◆ **To do**: Only the lines from the one that contains "Where should I" to the last line below, both included, should be transcribed. Pictures stay out of the copy.
---
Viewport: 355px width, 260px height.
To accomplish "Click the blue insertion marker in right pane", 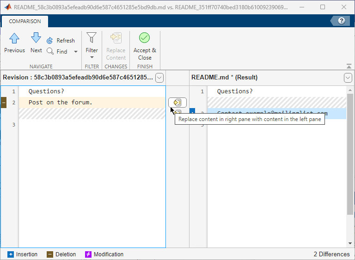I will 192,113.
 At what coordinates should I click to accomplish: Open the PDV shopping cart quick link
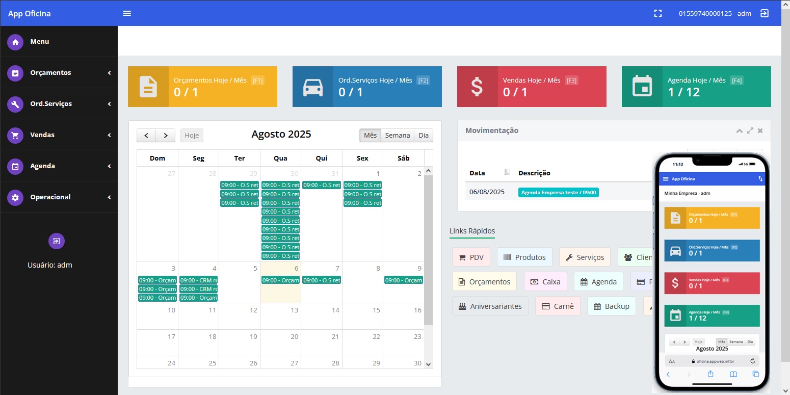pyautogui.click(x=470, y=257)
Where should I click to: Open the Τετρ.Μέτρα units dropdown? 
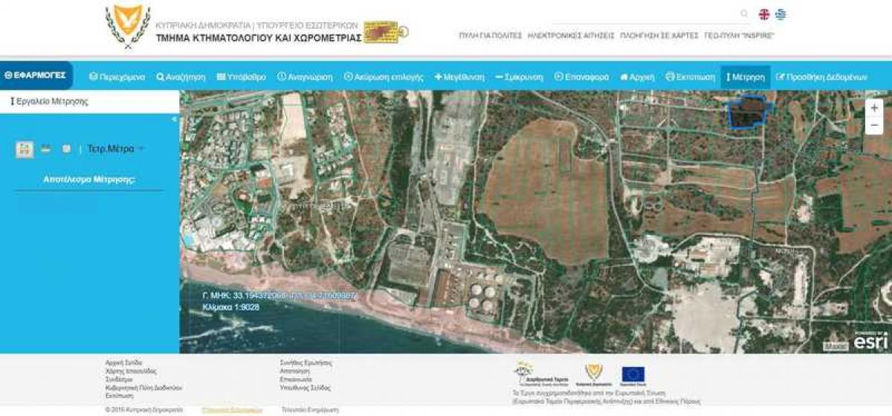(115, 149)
---
◆ **Reply**:
Where should I click to: Open the Τετρ.Μέτρα units dropdown? 
(115, 149)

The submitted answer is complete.